Сказано было убедительно, и я не смог возразить. Иван Александрович между тем опять открыл свой ученый трактат.

— Утомил я вас. Но все же послушайте еще один небольшой фрагмент. Он тоже почти напрямую связан с тем, о чем вы сегодня рассказывали. Я попытался обобщить то, что удалось узнать о так нызываемых «пацанах» — подростках, которых «воры в законе» готовили себе на смену. Использовал и научные статьи, и свои наблюдения, беседы. Ваш рассказ об «ученичестве» у Короля — превосходная иллюстрация, и я непременно на него сошлюсь. К слову, Валентин Петрович, вы не припомните, кроме вас и Кости, были у того же Короля еще «пацаны»?

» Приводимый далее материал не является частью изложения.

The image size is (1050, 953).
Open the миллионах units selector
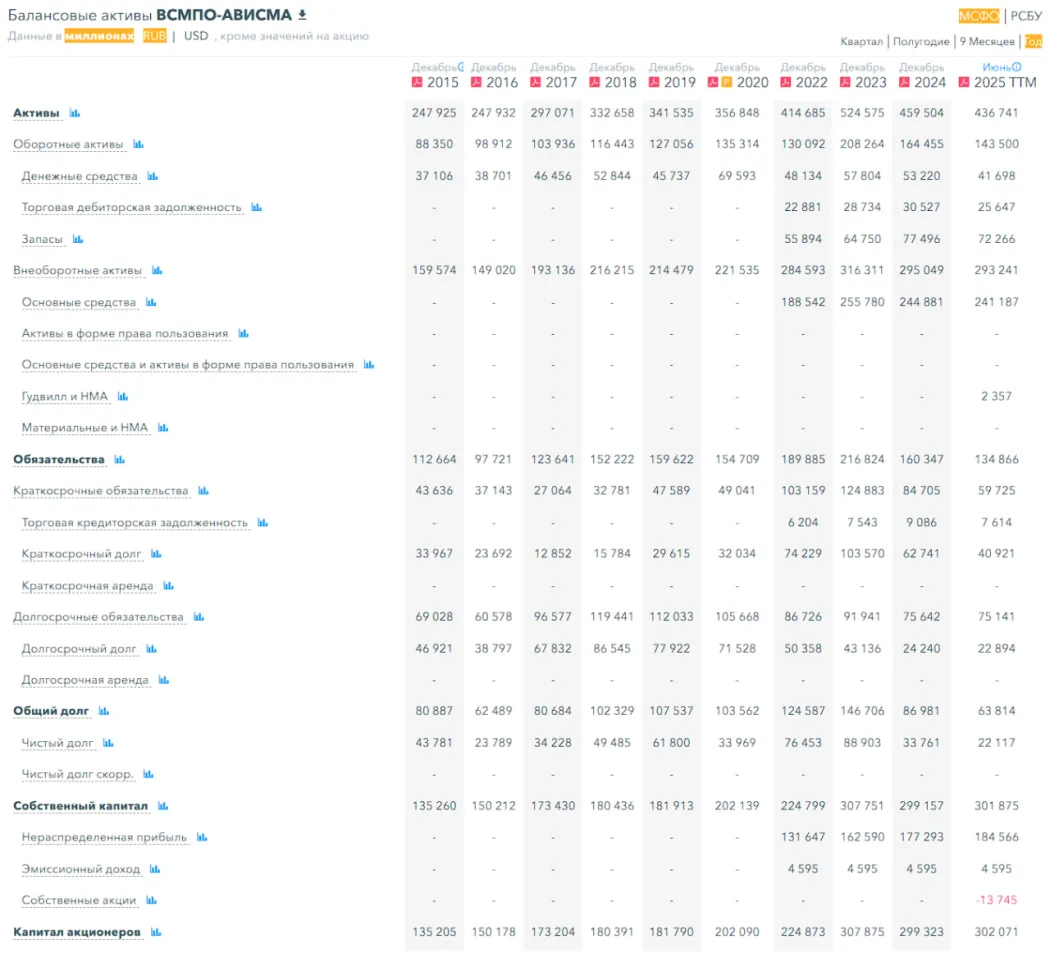(x=99, y=36)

— Ну, вы как в воду глядите, Иван Александрович, — оживился я, вспомнив вдруг о двух пацанах — чуть постарше нас с Костей — Сеньке и Суслике. С этими воришками он познакомил меня в первый день нашего приезда в Москву. Сеньку и Суслика, хотя они и не жили у тети Сони, Валентин держал у себя под крылышком. Обучал воровским приемам, «законам», угощал водкой. «Работали» они на пару. У нас на «хате» были своими людьми. Но, в отличие от нас, любимцами Короля они не были — наверное, потому, что этим пацанам не хватало сообразительности и сметки, особенно Суслику. А для карманника, как и любого вора, одной ловкости рук мало.

О них я коротко рассказал Ивану Александровичу, а потом он прочел мне выдержку из рукописи.

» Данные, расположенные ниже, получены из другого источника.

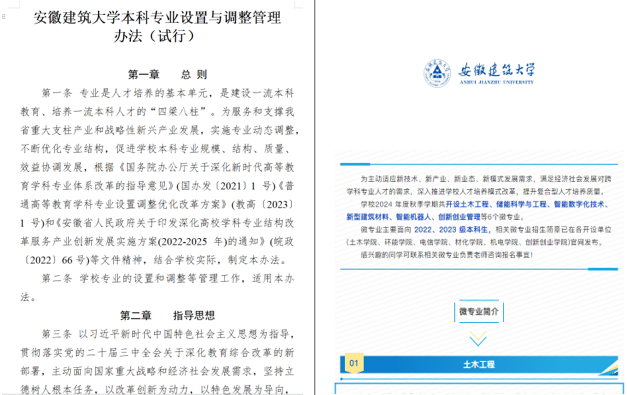Click the blue 2022、2023 级本科生 text
The height and width of the screenshot is (395, 627).
click(x=452, y=229)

«Одно из положений «закона» требовало от воров вовлечения в свою среду новых членов, поэтому они вели активную работу среди молодежи, особенно несовершеннолетних. Система вовлечения, по словам воров, была достаточно эффективной. Новичков обольщали «воровской романтикой», «красивой жизнью», свободой от обязательств перед обществом, властью денег и культом насилия. Их приучали к водке, наркотикам, сводили с воровскими проститутками, заставляли брать на себя вину за преступления, совершенные ворами. Последнее было чуть ли не основным мотивом вовлечения молодежи.